Three years later, the Safaricom performance at the stock exchange has vindicated me. At best it is now selling at Ksh 5. 60 when the initial offer was at Sh 5.00. In the first one year since entering the stock market, its stocks fell to as low as Ks 2.00, causing millions of Kenyans that borrowed cash to buy the supposedly lucrative shares sleepless nights. Many of them were left in tears as banks hounded their business premises and employers. Millions lost their meager savings and loans to the Safaricom fiasco.

Assuming that I bought a million Safaricom shares and spent my Ksh 5 million on the same, my profit today would be a mere Ksh60,000 after waiting for three years yet if I had borrowed that money from my bankers , I would have paid to date Sh. 2.1 million in interest alone.
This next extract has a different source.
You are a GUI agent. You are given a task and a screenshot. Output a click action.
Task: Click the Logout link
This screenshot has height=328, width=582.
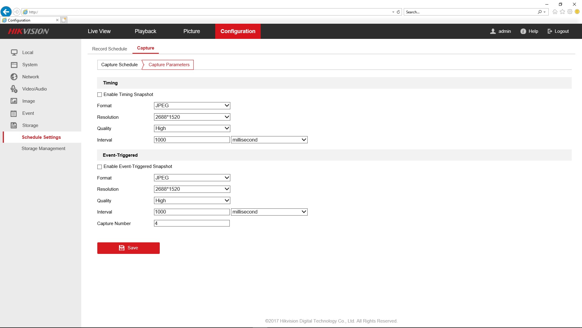[558, 31]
Now as the price war takes center stage, chances are that Safaricom share value will drop like they dipped today. There will be a lot more share dumping at the stock exchange with even more dire consequences for the small investor who got a loan from the commercial bank a few years ago.

If Safaricom comes down, it will not be Zain or YOU network to blame. It will be their greed and selfishness. They worshipped profits at the altar of capitalism unmindful of the people that sustained those profits. Now they must pay the ultimate prize that other players in East Africa must learn from.

Yes, this price war must spread throughout East Africa so that ordinary people can have unfettered access to information at the cheapest price possible.